Salmo Responsoriale Dal Salmo 88 (89)
R. Canterò per sempre l’amore del Signore.
Canterò in eterno l’amore del Signore,
di generazione in generazione
farò conoscere con la mia bocca la tua fedeltà,
perché ho detto: «È un amore edificato per sempre;
nel cielo rendi stabile la tua fedeltà». R.
Beato il popolo che ti sa acclamare:
camminerà, Signore, alla luce del tuo volto;
esulta tutto il giorno nel tuo nome,
si esalta nella tua giustizia. R.
Perché tu sei lo splendore della sua forza
e con il tuo favore innalzi la nostra fronte.
Perché del Signore è il nostro scudo,
il nostro re, del Santo d’Israele.

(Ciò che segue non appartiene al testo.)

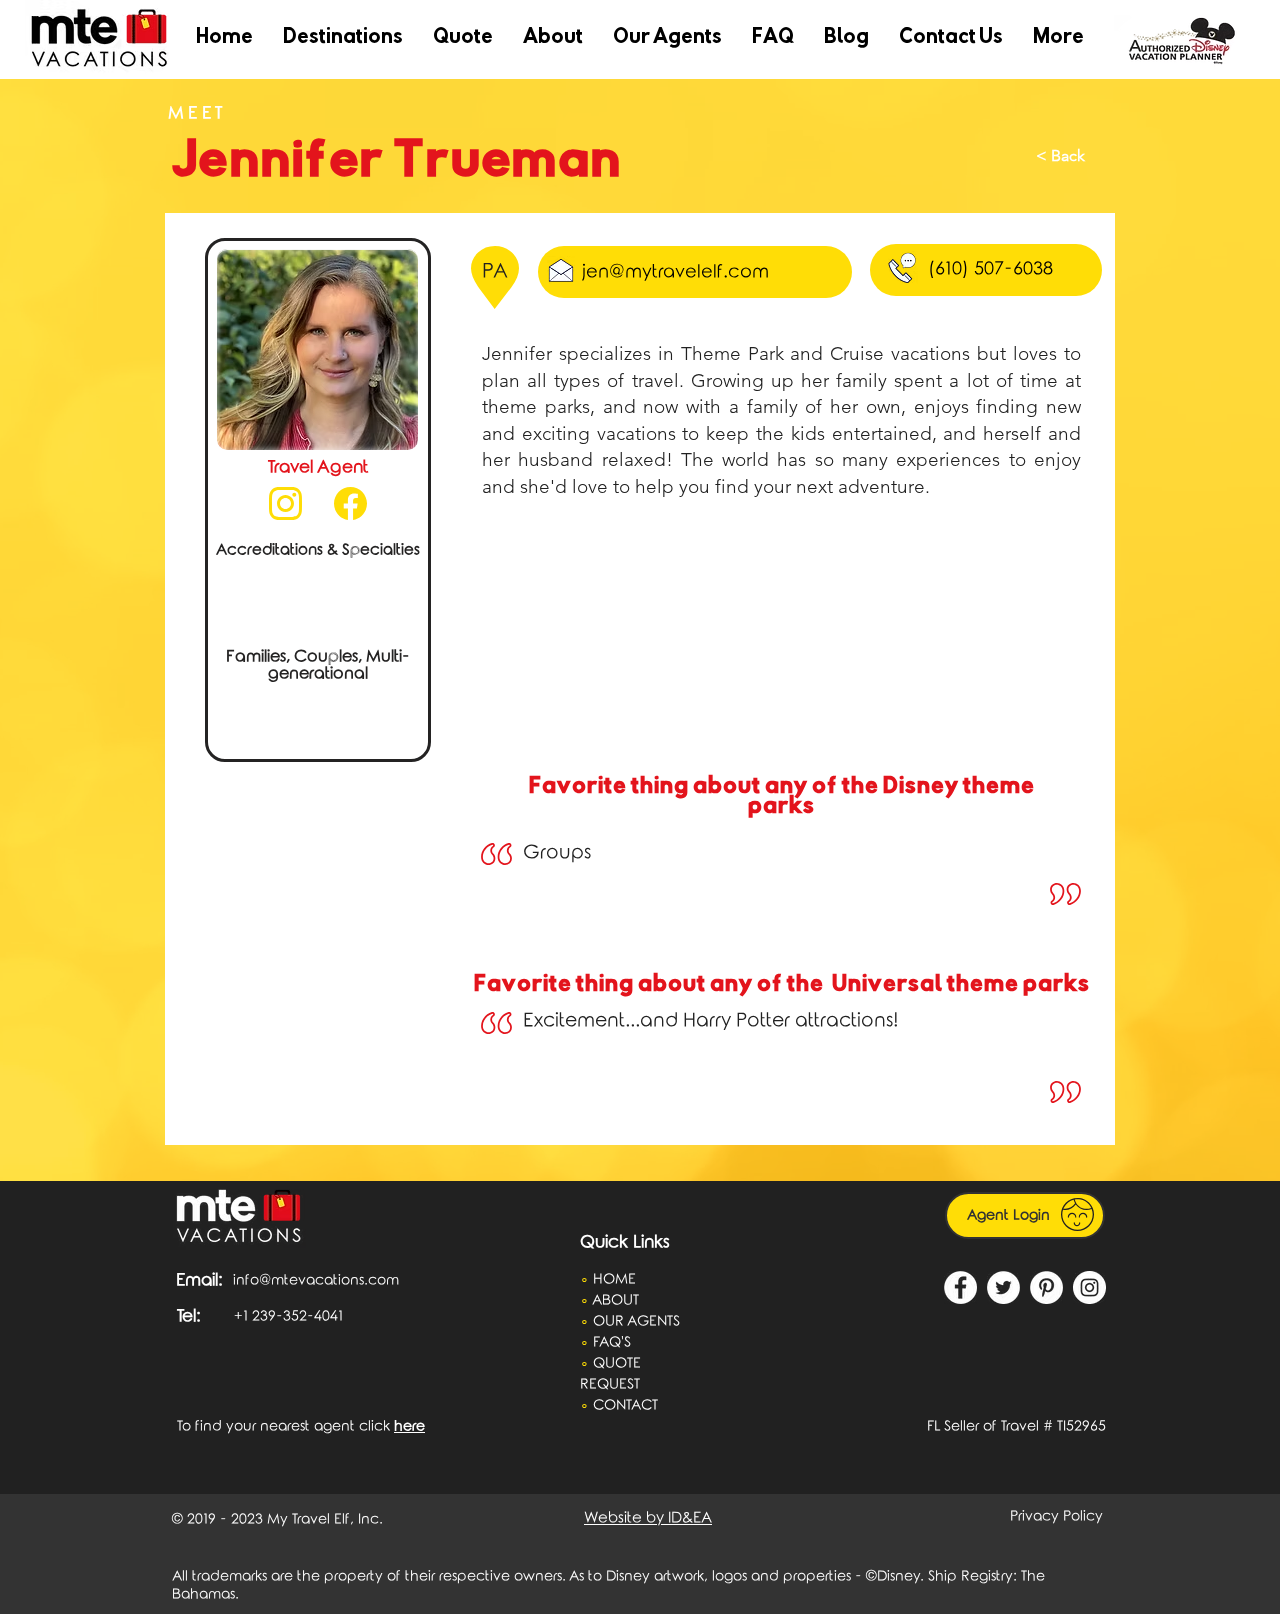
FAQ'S (612, 1342)
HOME (614, 1279)
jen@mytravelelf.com (675, 272)
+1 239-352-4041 (288, 1316)
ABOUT (617, 1300)
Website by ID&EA (648, 1518)
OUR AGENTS (636, 1321)
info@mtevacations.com (316, 1280)
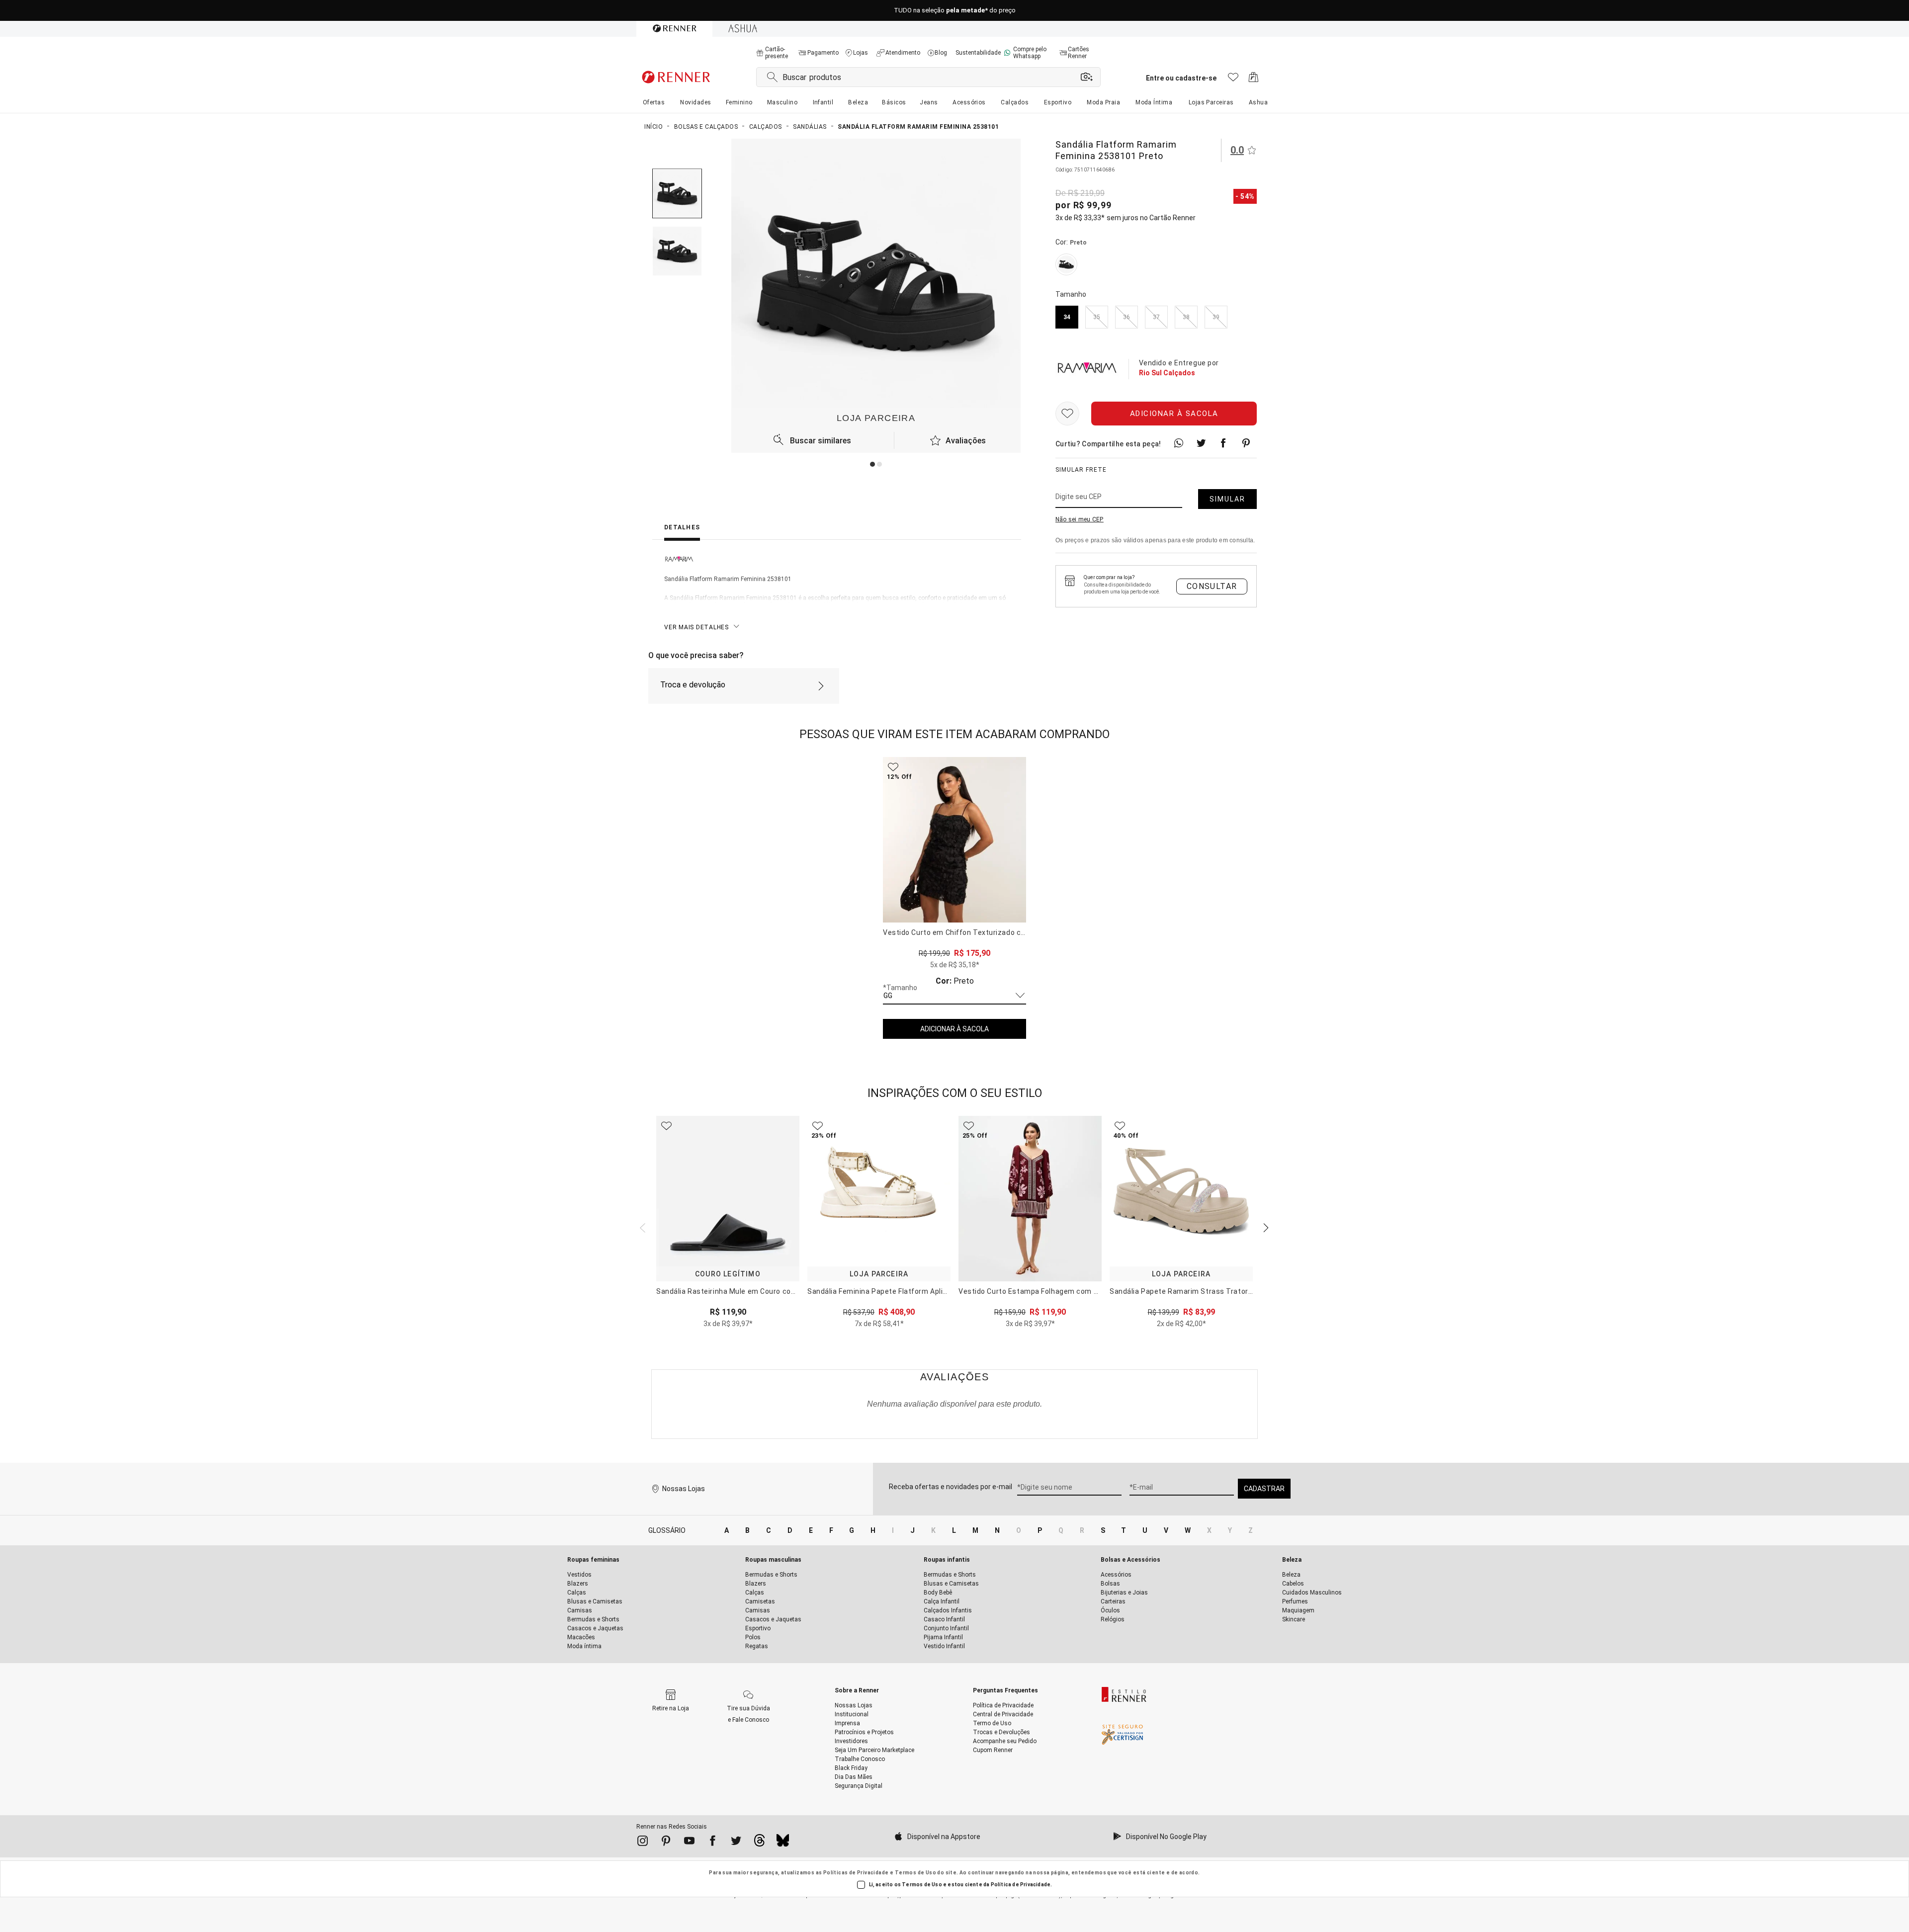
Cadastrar (1264, 1489)
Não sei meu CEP (1079, 519)
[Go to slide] (872, 464)
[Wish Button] (1067, 413)
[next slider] (641, 1227)
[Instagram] (642, 1842)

R.
Seconda Lettura Rm 6,3-4.8-11
Dalla lettera di san Paolo apostolo ai Romani
Fratelli, non sapete che quanti siamo stati battezzati in Cristo Gesù, siamo stati battezzati nella sua morte?
Per mezzo del battesimo dunque siamo stati sepolti insieme a lui nella morte affinché, come Cristo fu risuscitato dai morti per mezzo della gloria del Padre, così anche noi possiamo camminare in una vita nuova.
Ma se siamo morti con Cristo, crediamo che anche vivremo con lui, sapendo che Cristo, risorto dai morti, non muore più; la morte non ha più potere su di lui. Infatti egli morì, e morì per il peccato una volta per tutte; ora invece vive, e vive per Dio. Così anche voi consideratevi morti al peccato, ma viventi per Dio, in Cristo Gesù.
Vangelo Mt 10,37-42
Dal vangelo secondo Matteo
In quel tempo, Gesù disse ai suoi apostoli:
«Chi ama padre o madre più di me non è degno di me; chi ama figlio o figlia più di me non è degno di me; chi non prende la propria croce e non mi segue, non è degno di me.
Chi avrà tenuto per sé la propria vita, la perderà, e chi avrà perduto la propria vita per causa mia, la troverà.
Chi accoglie voi accoglie me, e chi accoglie me accoglie colui che mi ha mandato.
Chi accoglie un profeta perché è un profeta, avrà la ricompensa del profeta, e chi accoglie un giusto perché è un giusto, avrà la ricompensa del giusto.
Chi avrà dato da bere anche un solo bicchiere d’acqua fresca a uno di questi piccoli perché è un discepolo, in verità io vi dico: non perderà la sua ricompensa».